» DIRECTIONS FOR THIS TASK
Could you filter the records below and keep only the lines with the word "accomplish"?
BEGIN INPUT DATA
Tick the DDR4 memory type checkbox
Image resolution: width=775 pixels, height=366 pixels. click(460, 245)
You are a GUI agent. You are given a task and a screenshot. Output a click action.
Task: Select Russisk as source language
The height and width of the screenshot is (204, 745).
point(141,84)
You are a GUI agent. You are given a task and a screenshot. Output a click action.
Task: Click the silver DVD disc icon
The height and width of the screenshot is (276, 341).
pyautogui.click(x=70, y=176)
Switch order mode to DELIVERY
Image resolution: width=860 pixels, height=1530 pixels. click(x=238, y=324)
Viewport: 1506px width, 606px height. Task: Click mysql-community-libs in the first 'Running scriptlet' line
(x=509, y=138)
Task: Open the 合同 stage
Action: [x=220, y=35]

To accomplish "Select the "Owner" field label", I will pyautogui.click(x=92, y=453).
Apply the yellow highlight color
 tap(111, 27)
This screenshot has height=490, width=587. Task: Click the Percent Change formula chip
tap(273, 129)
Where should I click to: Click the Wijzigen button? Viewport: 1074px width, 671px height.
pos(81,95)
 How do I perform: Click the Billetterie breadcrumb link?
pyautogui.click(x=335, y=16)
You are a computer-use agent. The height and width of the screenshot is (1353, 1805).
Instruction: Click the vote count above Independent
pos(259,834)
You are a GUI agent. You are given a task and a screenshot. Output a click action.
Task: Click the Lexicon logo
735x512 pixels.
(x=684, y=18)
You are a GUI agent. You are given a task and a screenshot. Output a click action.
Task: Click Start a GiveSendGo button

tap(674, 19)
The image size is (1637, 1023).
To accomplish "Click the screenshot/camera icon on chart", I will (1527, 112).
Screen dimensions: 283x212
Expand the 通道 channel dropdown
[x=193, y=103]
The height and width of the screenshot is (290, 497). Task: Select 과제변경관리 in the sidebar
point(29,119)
END INPUT DATA
» WORKED SOLUTION
To accomplish "Select the "Owner" field label", I will pyautogui.click(x=92, y=453).
To accomplish "Click the screenshot/camera icon on chart", I will (1527, 112).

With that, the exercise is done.